**Exercise description:** Copy every line from the records that holds the word "agent".

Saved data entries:
[Start of Attachment]

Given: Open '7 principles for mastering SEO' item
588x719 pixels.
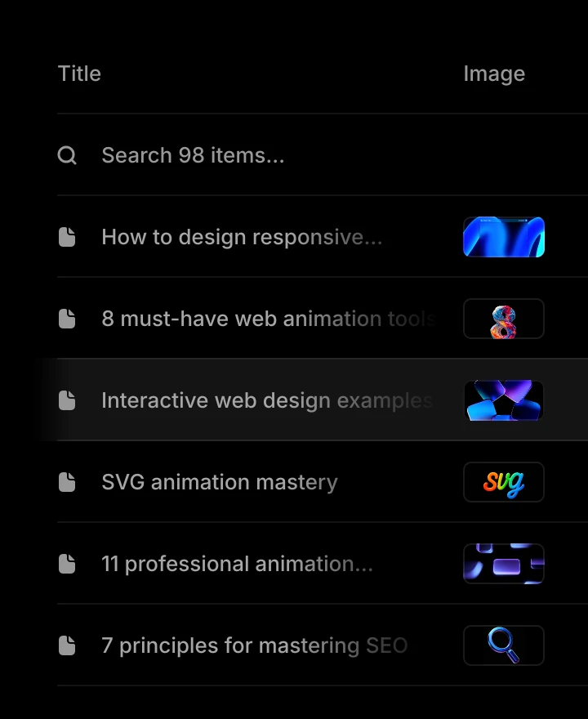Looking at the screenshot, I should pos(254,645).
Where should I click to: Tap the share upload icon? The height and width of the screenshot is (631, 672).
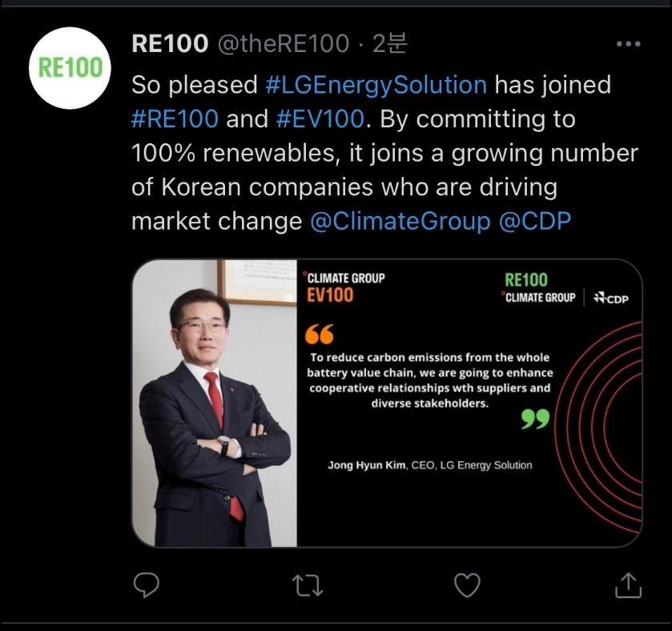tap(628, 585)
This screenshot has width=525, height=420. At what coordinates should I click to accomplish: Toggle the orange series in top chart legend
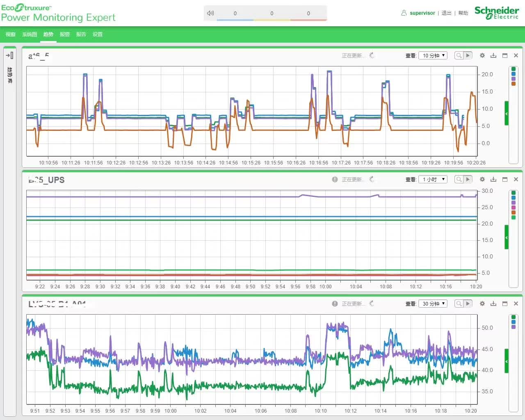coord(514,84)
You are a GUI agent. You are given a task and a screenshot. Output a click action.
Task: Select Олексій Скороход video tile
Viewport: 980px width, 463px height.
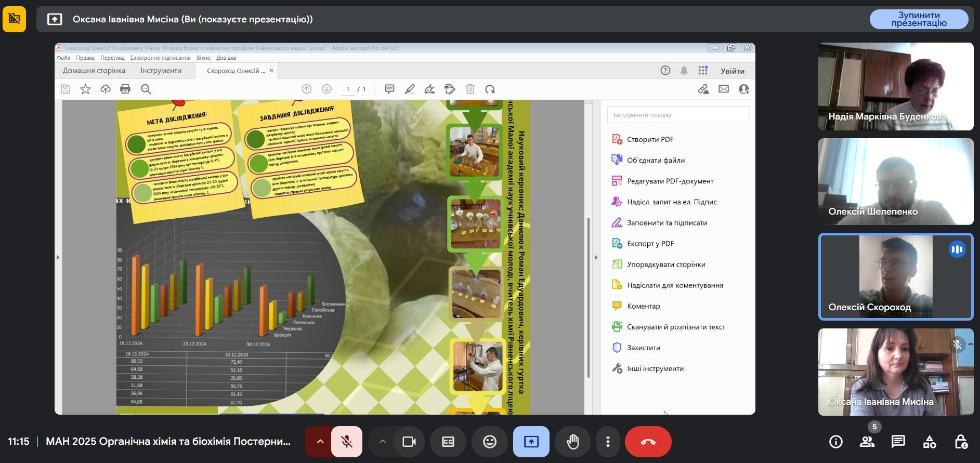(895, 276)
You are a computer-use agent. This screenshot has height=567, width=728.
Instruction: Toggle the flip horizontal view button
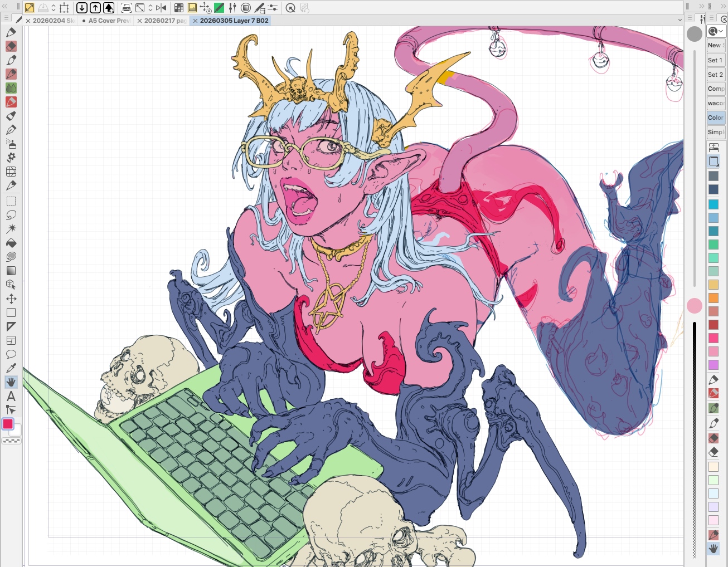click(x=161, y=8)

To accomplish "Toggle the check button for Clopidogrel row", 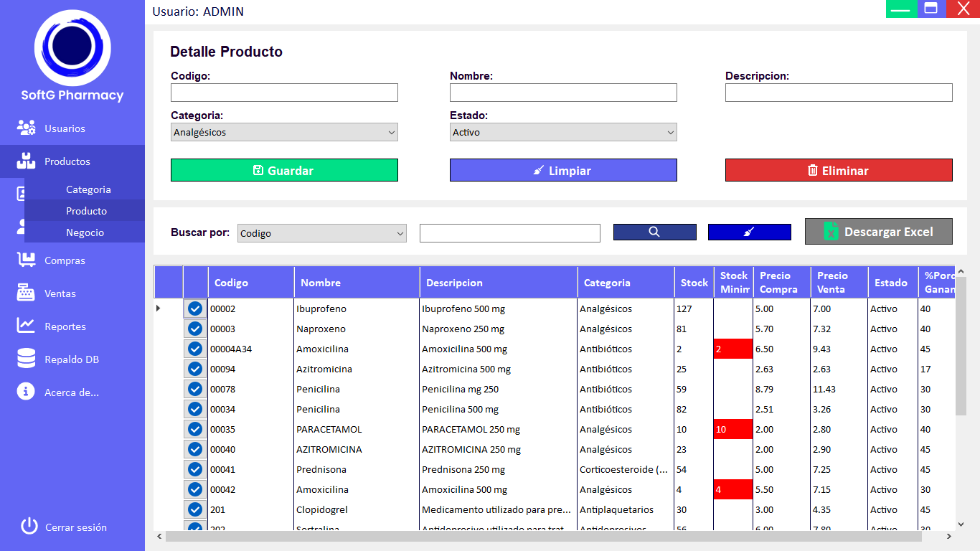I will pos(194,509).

[End of Attachment]

**Response:**
You are a GUI agent. You are given a task and a screenshot. Output a click action.
You are a computer-use agent. This screenshot has height=567, width=728.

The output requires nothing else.